It’s been a spring tradition for several years now for English National Opera to present small-scale productions in various venues around London. But this year the Royal Opera followed suit, heading across the Thames to the new Sam Wanamaker Playhouse at Shakespeare’s Globe. Ahead of the announcement of its solid but mainly safe 2014–15 season, we also learned that the ROH will present Monteverdi’s L’Orfeo in English at the Roundhouse in Camden next year — a rather more blatant incursion into ENO territory.

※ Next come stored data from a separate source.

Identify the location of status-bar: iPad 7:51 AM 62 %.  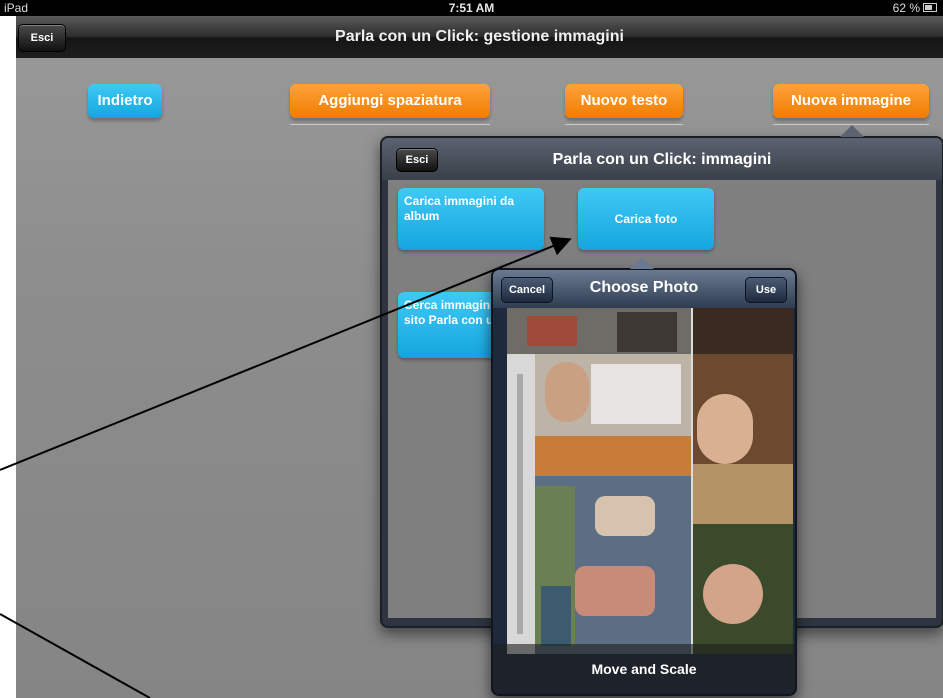
(472, 8).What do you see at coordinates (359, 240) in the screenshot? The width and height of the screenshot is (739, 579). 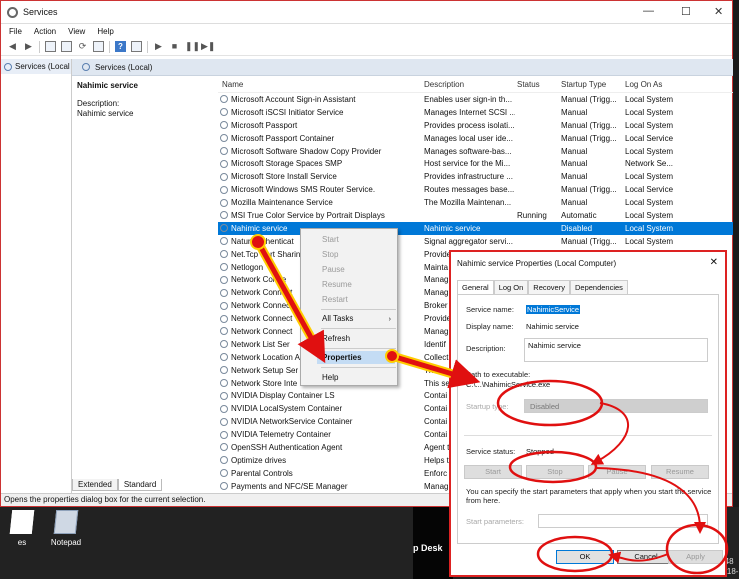 I see `menu-item-start: Start` at bounding box center [359, 240].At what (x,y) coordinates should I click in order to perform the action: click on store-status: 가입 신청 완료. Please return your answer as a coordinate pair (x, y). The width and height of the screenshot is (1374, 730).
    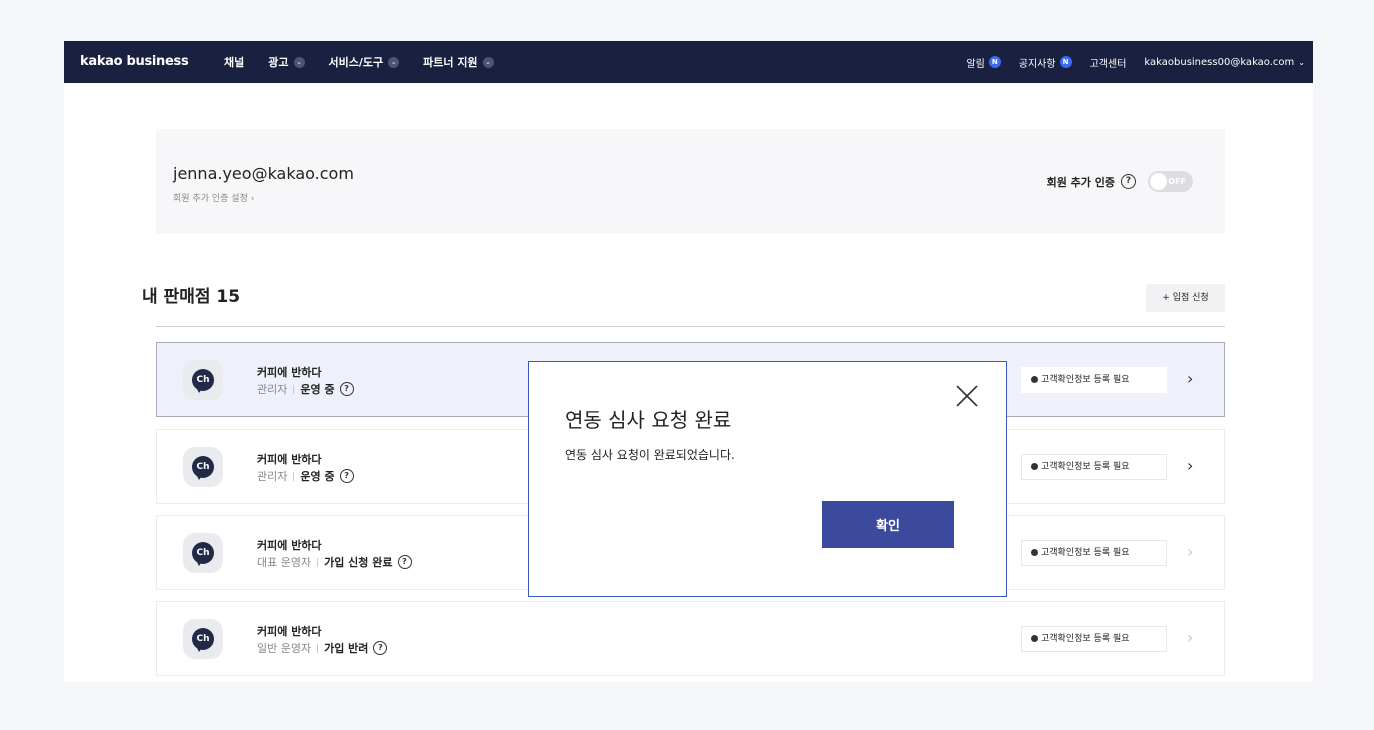
    Looking at the image, I should click on (358, 562).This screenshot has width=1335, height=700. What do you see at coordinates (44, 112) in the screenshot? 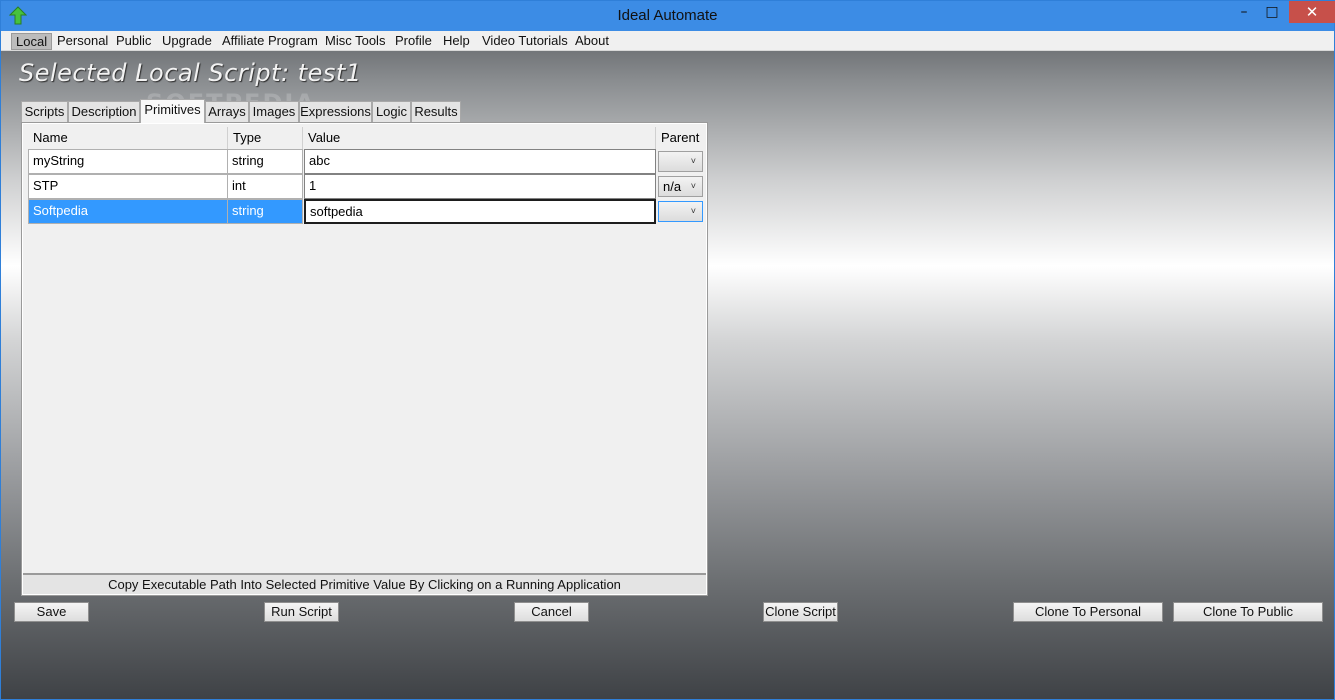
I see `tab-scripts: Scripts` at bounding box center [44, 112].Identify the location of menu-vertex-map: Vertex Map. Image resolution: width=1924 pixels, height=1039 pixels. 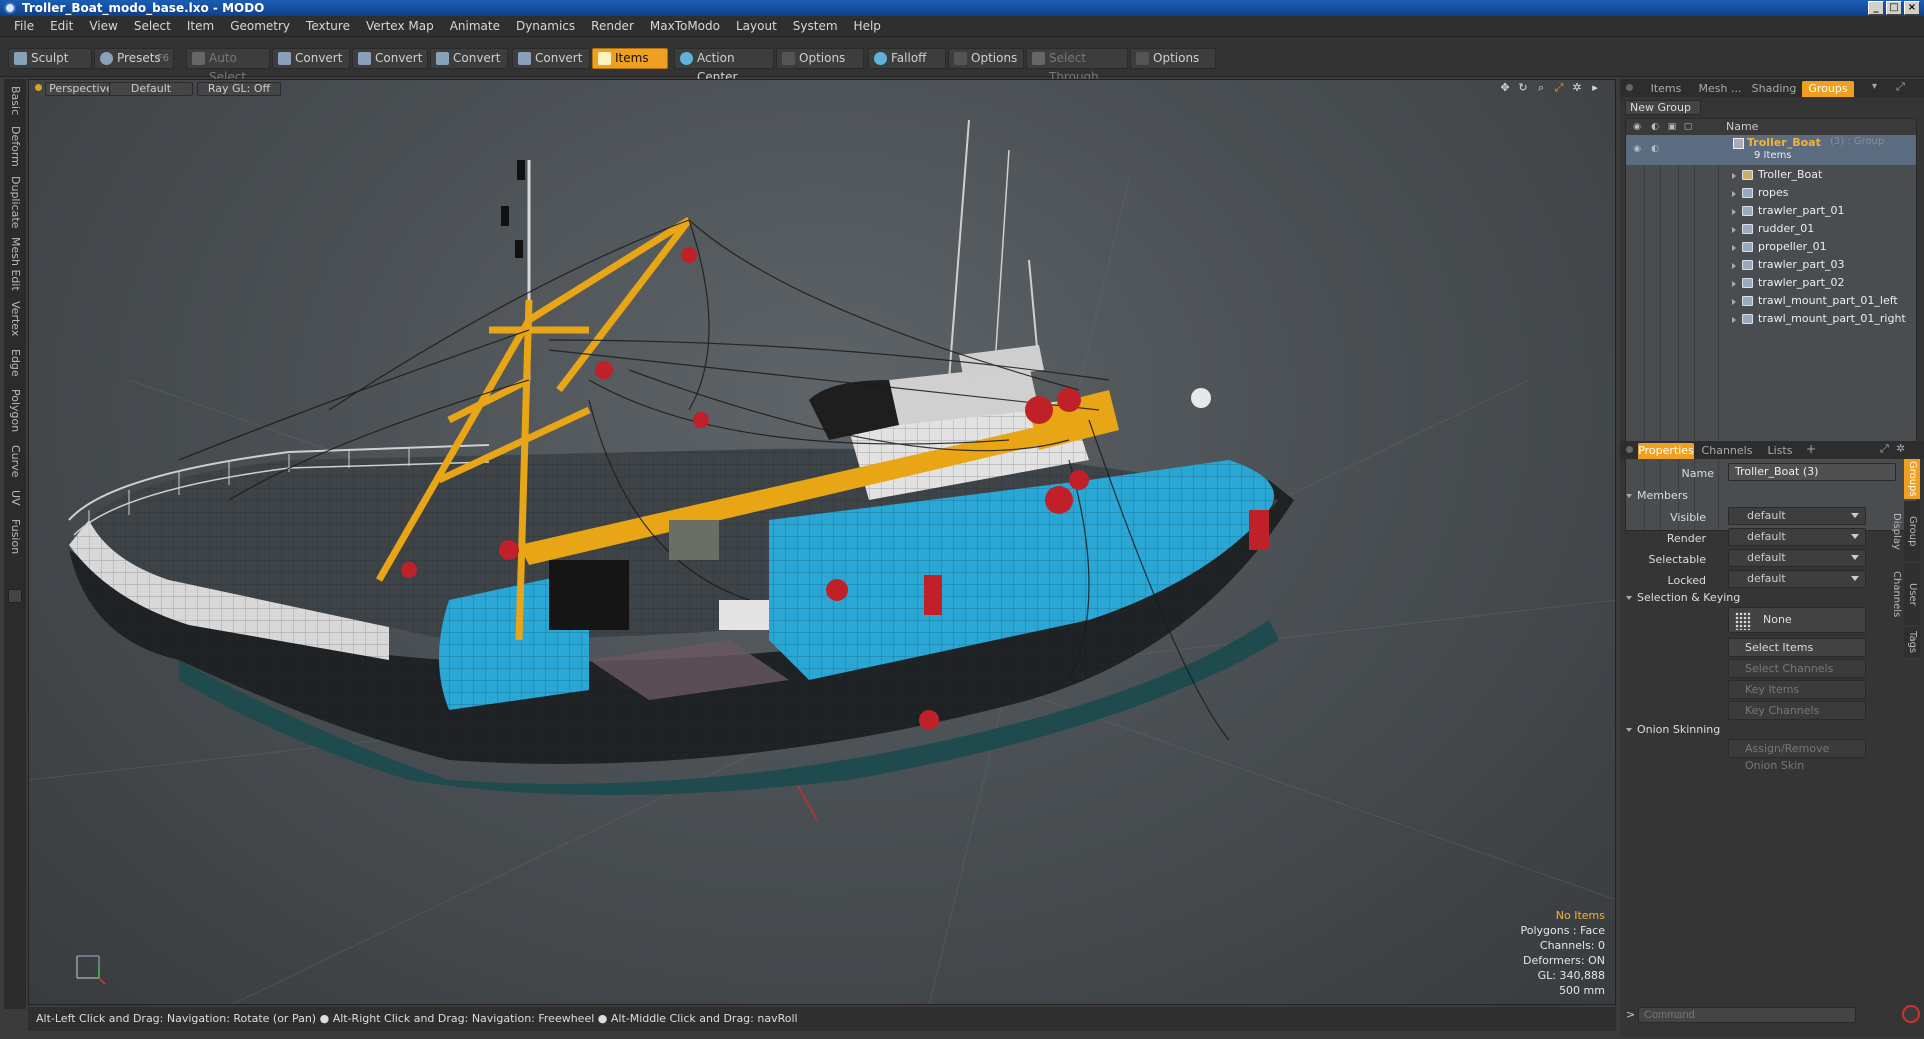
(400, 26).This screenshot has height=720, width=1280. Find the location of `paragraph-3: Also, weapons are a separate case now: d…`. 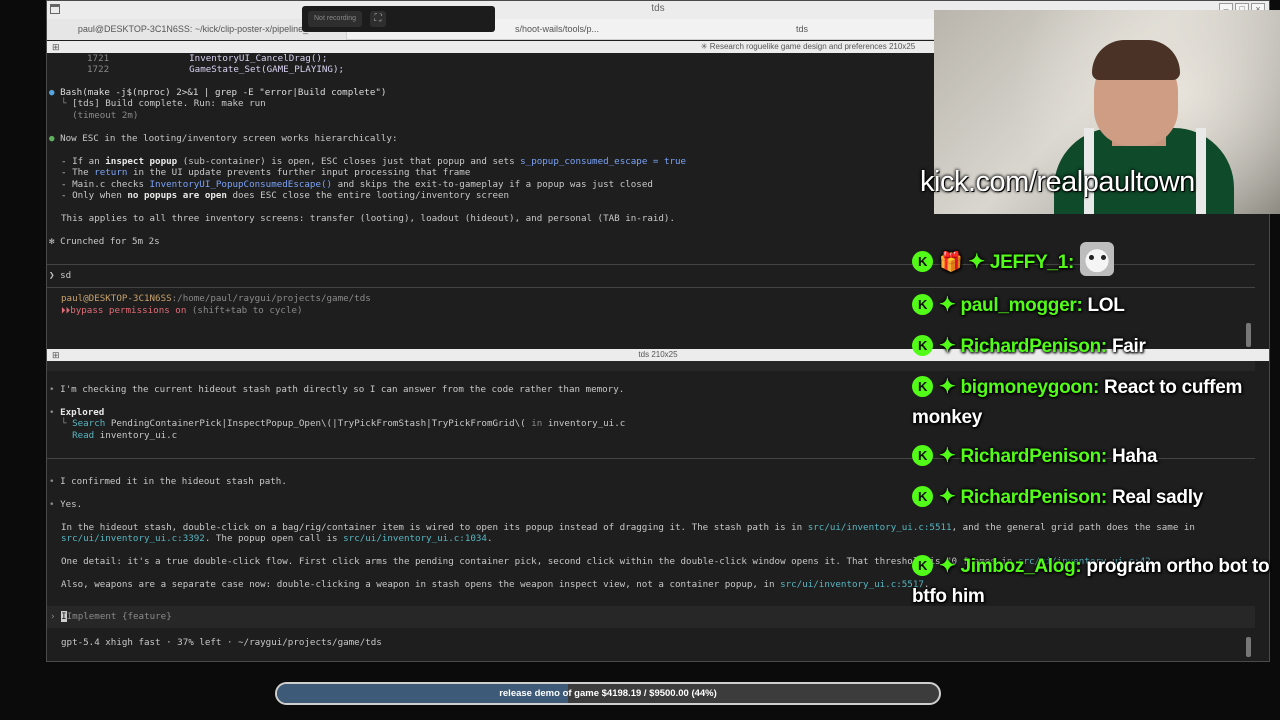

paragraph-3: Also, weapons are a separate case now: d… is located at coordinates (496, 584).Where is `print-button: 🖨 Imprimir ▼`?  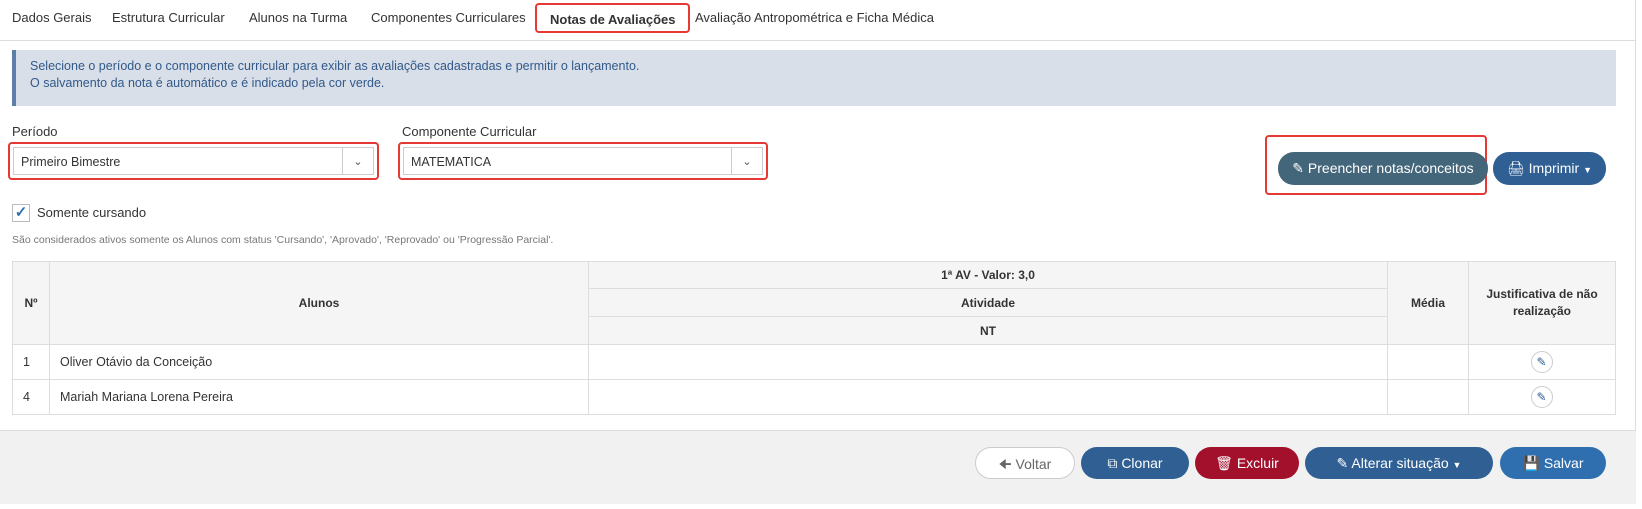 print-button: 🖨 Imprimir ▼ is located at coordinates (1550, 168).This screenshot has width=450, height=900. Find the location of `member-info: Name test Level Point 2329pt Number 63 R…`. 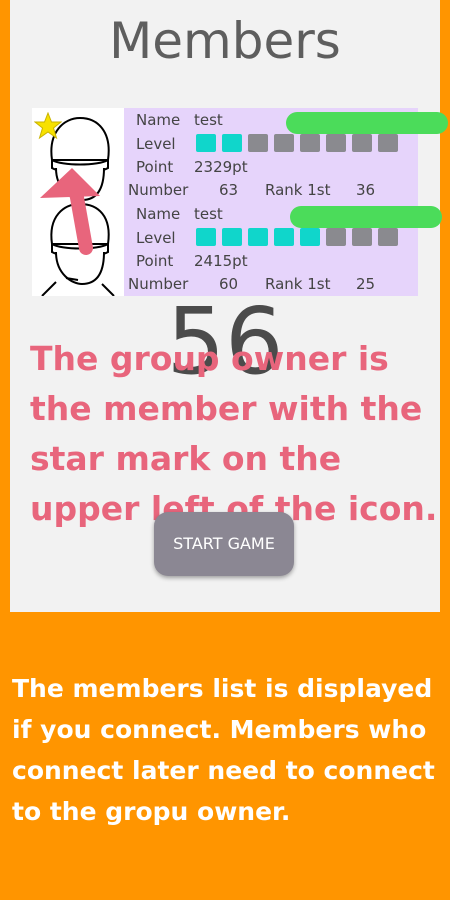

member-info: Name test Level Point 2329pt Number 63 R… is located at coordinates (286, 155).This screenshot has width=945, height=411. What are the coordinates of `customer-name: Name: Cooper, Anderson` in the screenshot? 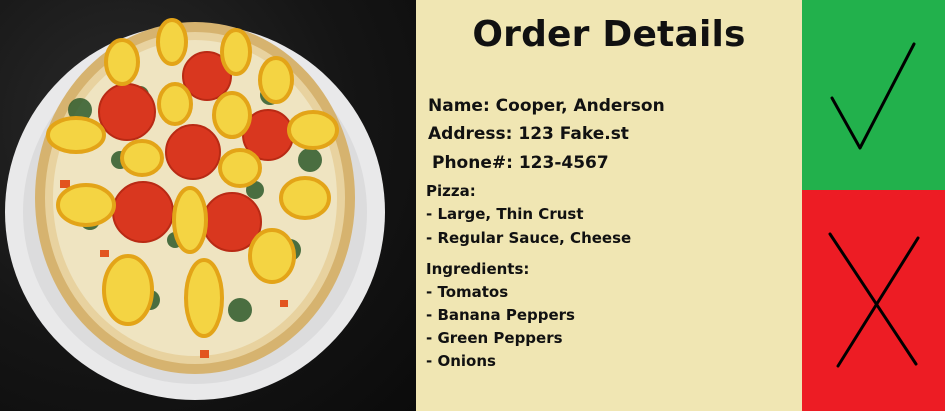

And if the company can take these small shows, which don’t even employ its orchestra, to NW1 and SE1, what’s to stop it taking them on tour beyond the M25? This would admittedly be trickier with this year’s offering, Francesco Cavalli’s 1644 L’Ormindo, a co-production with the Globe tailored to the authentic candles, trap doors and trapezes (and uncomfortable, cramped seating) of its new indoor theatre — a smaller, and distinctly less democratic space than the Globe itself: what few standing places there are are tucked away with restricted view, and had largely been abandoned by the end of the first-night performance.
One of the main things the show itself demonstrated was that the Royal Opera’s Kasper Holten is a far more effective director when denied the technical toys and pretentious tricks so indiscriminately applied to his recent Covent Garden Don Giovanni.